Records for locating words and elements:
----------

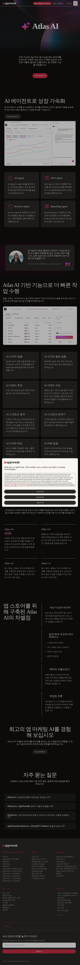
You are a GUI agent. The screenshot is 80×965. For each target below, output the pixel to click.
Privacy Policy (22, 485)
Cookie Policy (10, 485)
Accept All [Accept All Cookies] (40, 491)
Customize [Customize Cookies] (40, 497)
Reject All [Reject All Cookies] (40, 503)
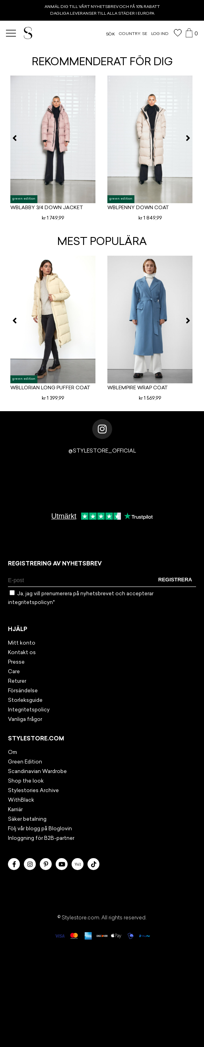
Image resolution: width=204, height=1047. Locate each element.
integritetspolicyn (30, 602)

----------

Task to carry out: Please turn the records above into a numbered list with one line per item, skipping any blank lines and leaving out the pictures.

Output for this task:
1. You are a GUI agent. The screenshot is 80×965. For each target below, output the pixel to click.
2. Privacy Policy (22, 485)
3. Cookie Policy (10, 485)
4. Accept All [Accept All Cookies] (40, 491)
5. Customize [Customize Cookies] (40, 497)
6. Reject All [Reject All Cookies] (40, 503)
7. Image resolution: width=204, height=1047. Locate each element.
8. integritetspolicyn (30, 602)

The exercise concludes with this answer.